Il baricentro si sposta su ENISA. Nella versione riformata l’agenzia gestirebbe i repository europei di minacce e incidenti, emetterebbe allerte precoci valide in tutta l’Unione e coordinerebbe le esercitazioni. Più che inventare strumenti, il pacchetto consolida sotto l’agenzia capacità nate altrove: la European Vulnerability Database, già operativa dal 2025, verrebbe rafforzata, non istituita; la riserva europea di cybersicurezza e il servizio di assistenza contro il ransomware, in cooperazione con Europol e i CSIRT, discendono dal Cyber Solidarity Act; la piattaforma unica di notifica completa il single entry point previsto dal Digital Omnibus. Il risultato è un solo punto di ingresso, pensato per accorciare i tempi e rendere comparabile ciò che oggi arriva frammentato da ventisette ordinamenti.

Quanto pesa la riforma ENISA

Il salto si legge sul bilancio. La dotazione dell’agenzia crescerebbe di oltre il 75 per cento secondo la Commissione; la scheda di procedura dell’Osservatorio legislativo del Parlamento europeo, che sintetizza la scheda finanziaria allegata alla proposta, stima un bilancio di 341 milioni di euro per sette anni, una media annua intorno ai 49 milioni nella proiezione 2028-2034, pari a un incremento dell’81,5 per cento rispetto al 2025; un’analisi di GLOBSEC proietta l’organico verso i 118 addetti a tempo pieno. Sono cifre da maneggiare come stime di un testo ancora in discussione, non come dato consolidato. Sul versante della cooperazione, e sempre secondo la Commissione, ogni Stato membro designerebbe due funzionari di collegamento per lo scambio operativo di informazioni.

Il punto non è la dimensione in sé, ma cosa la giustifica: un’agenzia che emette allerte tempestive valide a livello di Unione e gestisce un database delle vulnerabilità ha bisogno di personale, infrastruttura e una catena di responsabilità che prima non le competeva.

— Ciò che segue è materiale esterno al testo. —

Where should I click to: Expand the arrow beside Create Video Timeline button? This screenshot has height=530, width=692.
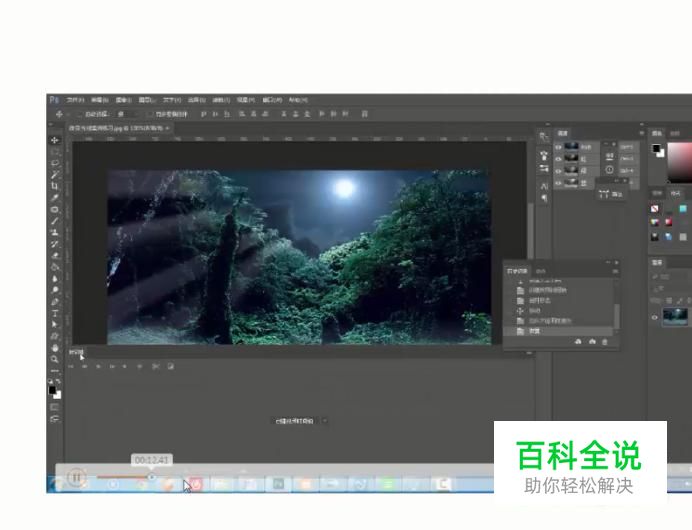click(324, 422)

La NIS2 ritoccata, non riaperta

Gli emendamenti alla direttiva non ne toccano l’impianto, ma intervengono sugli attriti applicativi che un anno di recepimenti disomogenei ha reso evidenti. Chiariscono le regole di giurisdizione per le entità transfrontaliere, razionalizzano la raccolta dei dati sugli attacchi ransomware e affidano a una ENISA rinforzata il coordinamento della vigilanza. È la stessa direzione tracciata dall’analisi della proposta nota come Cybersecurity Act 2: un registro europeo alimentato dai punti di contatto nazionali, con obbligo di trasmissione senza ritardi. Gli emendamenti estendono inoltre, più esplicitamente, la copertura della direttiva alle infrastrutture di cavi dati sottomarini. La semplificazione, qui, è anche centralizzazione.

Cosa cambia per l’Italia

Per chi presidia la sicurezza in azienda o nella PA, la posta in gioco è operativa prima che politica. Un punto di ingresso unico e un database comune promettono reazione più rapida e un quadro di minaccia condiviso, ma spostano equilibri di sovranità: più Bruxelles coordina, più i flussi nazionali devono integrarsi senza perdere governo del dato. Il raccordo italiano passerà dall’Agenzia per la Cybersicurezza Nazionale, che dovrà allineare le notifiche al nuovo canale europeo, come già osservato un anno dopo l’avvio dell’implementazione della NIS2. Il dossier resta in iter, e il vero banco di prova della riforma ENISA non sarà il voto ma la prima crisi gestita davvero a livello continentale: lì si vedrà se l’agenzia è diventata regista o è rimasta consigliera con un budget più grande.